Your assignment: An exact copy of the data is required, with no pictures in it.

Listed records: Begin

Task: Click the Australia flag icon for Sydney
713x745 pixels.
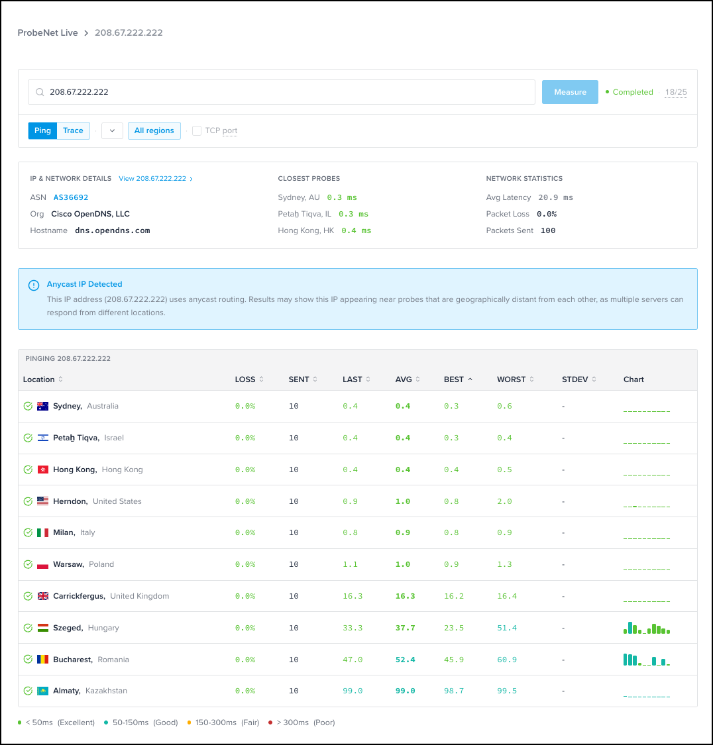Action: pyautogui.click(x=43, y=406)
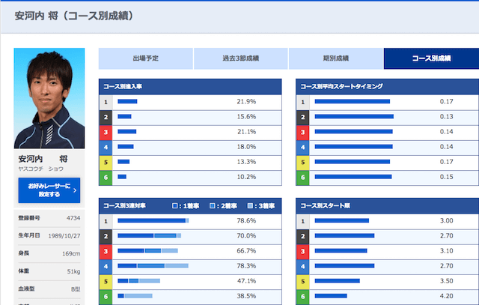
Task: Click course 2 black badge in コース別進入率
Action: tap(106, 117)
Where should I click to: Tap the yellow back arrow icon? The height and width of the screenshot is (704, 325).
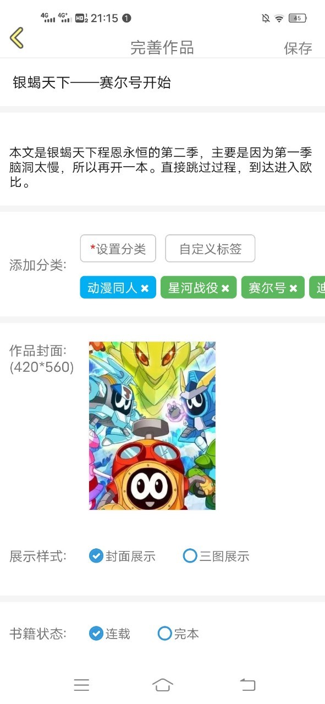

Listed records: End

Answer for this exercise:
Task: Click the Australia flag icon for Sydney
713x745 pixels.
Action: pyautogui.click(x=43, y=406)
Task: Click course 2 black badge in コース別進入率
Action: tap(106, 117)
Where should I click to: Tap the yellow back arrow icon? The height and width of the screenshot is (704, 325).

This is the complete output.